__Assignment__. Starting at the line that contains "Uncategorized (1054, 377)", return every line through the end of the data exactly, without pictures.

Data records
* * * * * * * * *

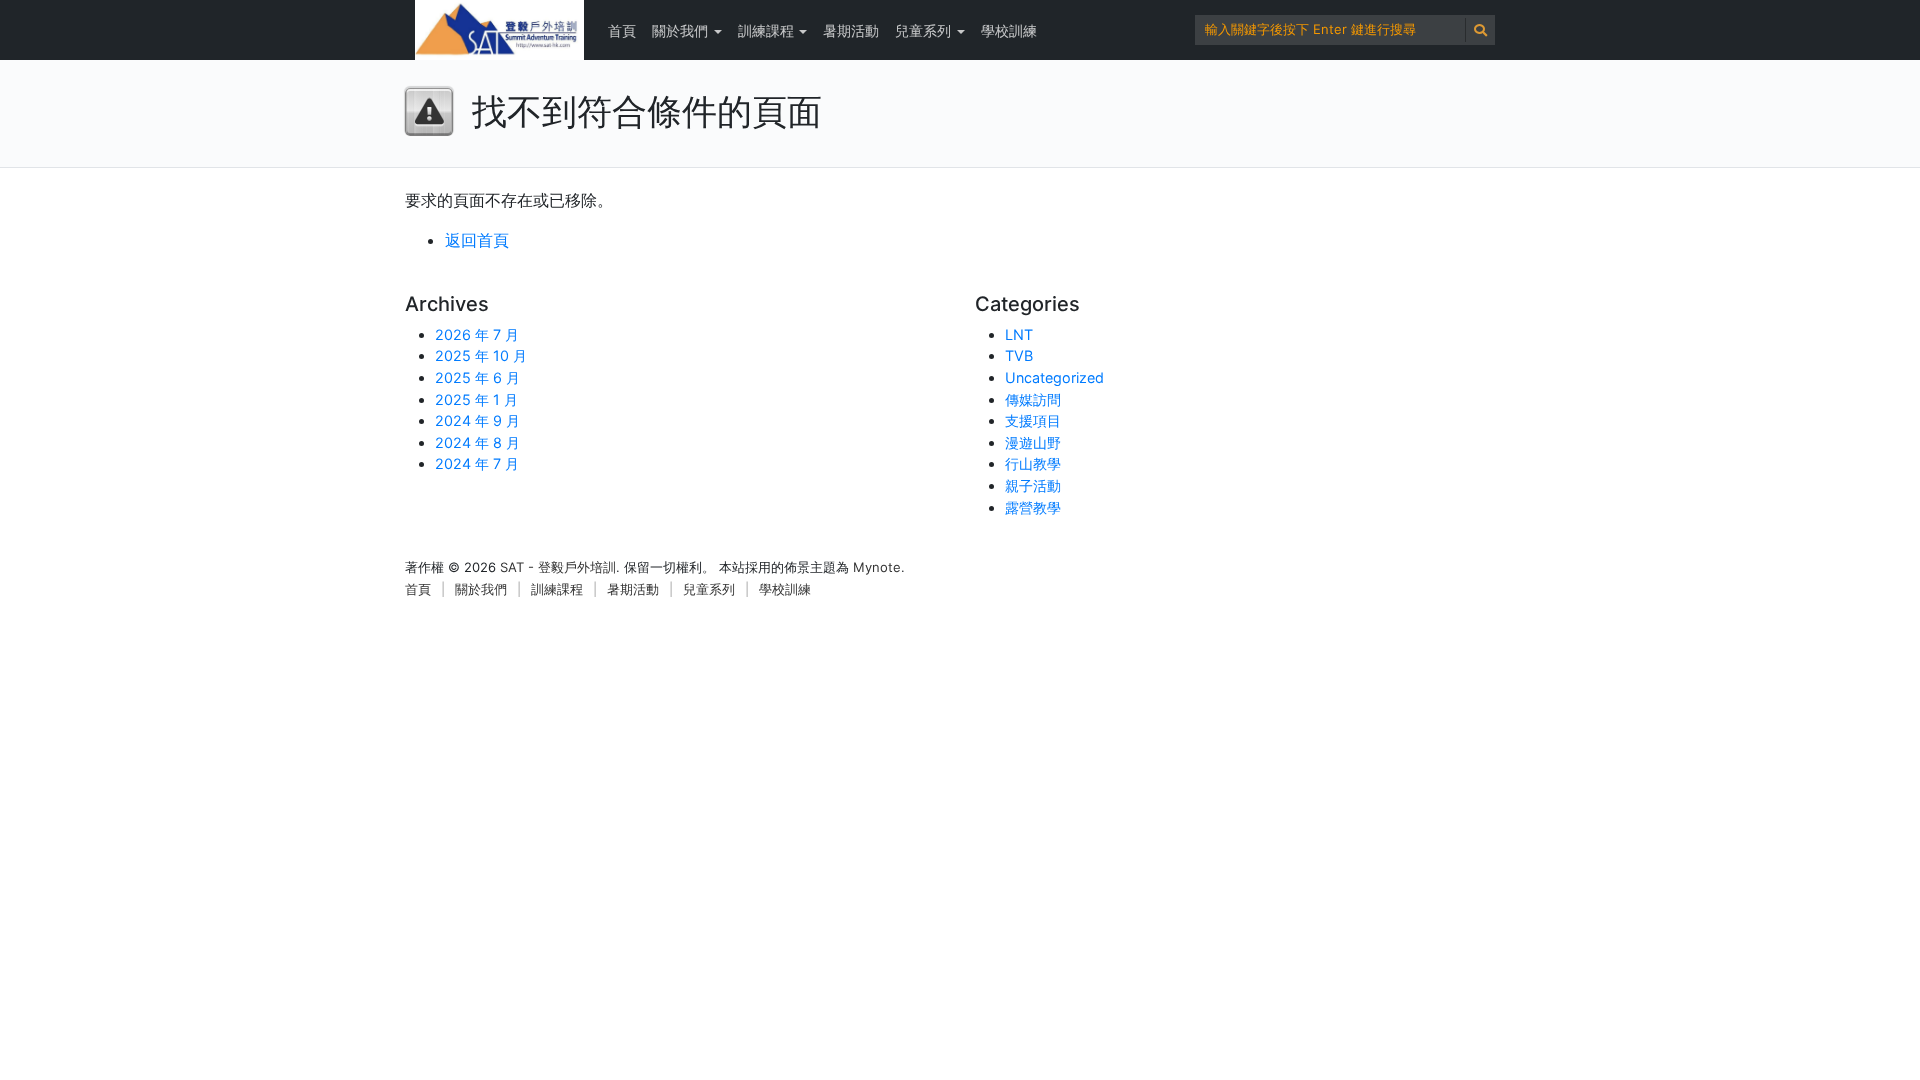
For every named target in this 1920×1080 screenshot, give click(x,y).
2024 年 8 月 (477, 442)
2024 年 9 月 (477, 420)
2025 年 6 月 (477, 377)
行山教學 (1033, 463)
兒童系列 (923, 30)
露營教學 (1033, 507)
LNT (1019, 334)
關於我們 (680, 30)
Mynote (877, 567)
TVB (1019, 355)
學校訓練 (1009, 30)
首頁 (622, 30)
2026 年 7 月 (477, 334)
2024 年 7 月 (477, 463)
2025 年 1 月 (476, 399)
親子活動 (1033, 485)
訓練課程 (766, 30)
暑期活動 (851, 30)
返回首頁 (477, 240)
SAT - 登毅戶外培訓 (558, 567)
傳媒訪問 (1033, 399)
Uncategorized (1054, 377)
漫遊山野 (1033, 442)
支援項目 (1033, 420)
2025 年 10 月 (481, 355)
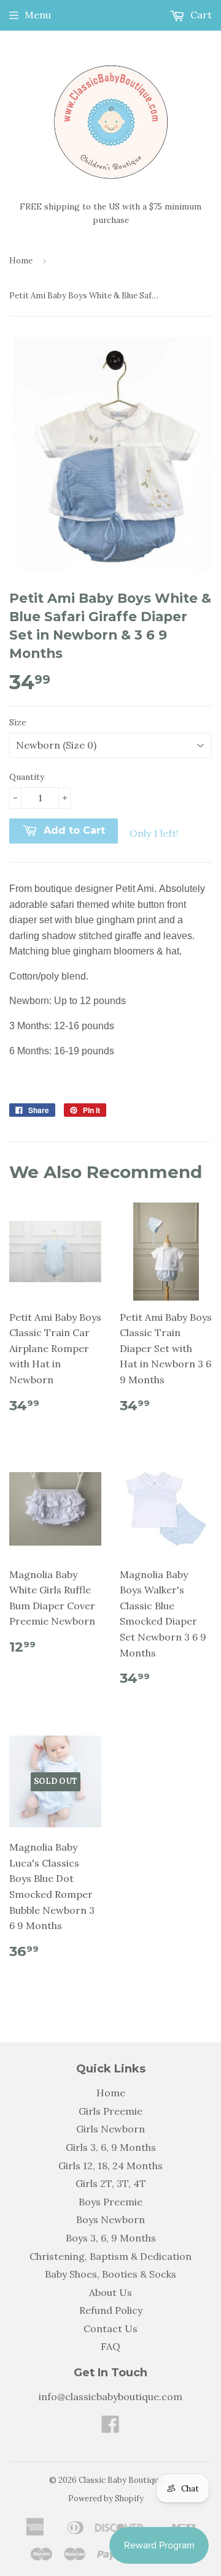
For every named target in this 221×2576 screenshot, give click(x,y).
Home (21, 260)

* * * * * * * * *

__Solution__.
Uncategorized (1054, 377)
漫遊山野 (1033, 442)
支援項目 (1033, 420)
2025 年 10 月 (481, 355)
For every named target in this 221×2576 screenshot, give click(x,y).
Home (21, 260)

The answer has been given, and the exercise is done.